Material for this exercise section start
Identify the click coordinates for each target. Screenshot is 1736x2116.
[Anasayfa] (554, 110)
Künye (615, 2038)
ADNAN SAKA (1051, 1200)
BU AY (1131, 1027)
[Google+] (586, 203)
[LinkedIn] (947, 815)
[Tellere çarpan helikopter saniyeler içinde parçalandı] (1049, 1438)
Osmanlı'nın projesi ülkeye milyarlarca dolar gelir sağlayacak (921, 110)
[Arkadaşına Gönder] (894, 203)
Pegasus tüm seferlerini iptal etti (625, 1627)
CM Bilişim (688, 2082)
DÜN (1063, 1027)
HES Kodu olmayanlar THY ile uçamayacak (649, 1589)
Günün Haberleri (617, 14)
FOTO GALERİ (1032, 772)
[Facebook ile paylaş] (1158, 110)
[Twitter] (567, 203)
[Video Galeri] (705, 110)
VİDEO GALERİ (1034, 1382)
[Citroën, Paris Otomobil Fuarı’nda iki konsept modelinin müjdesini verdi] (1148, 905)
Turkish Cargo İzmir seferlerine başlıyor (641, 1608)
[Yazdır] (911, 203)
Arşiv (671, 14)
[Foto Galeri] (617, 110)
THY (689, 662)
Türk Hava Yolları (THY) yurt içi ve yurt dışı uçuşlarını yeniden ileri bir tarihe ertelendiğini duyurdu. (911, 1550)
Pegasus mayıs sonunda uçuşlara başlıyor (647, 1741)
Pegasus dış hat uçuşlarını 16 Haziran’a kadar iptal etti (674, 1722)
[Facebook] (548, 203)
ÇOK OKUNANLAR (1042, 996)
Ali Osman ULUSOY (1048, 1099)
Material for this exercise section end
**What needs to be done:** Exactly one number is the answer: how many lines of the entries contain the string "iptal".

**Output for this task:** 2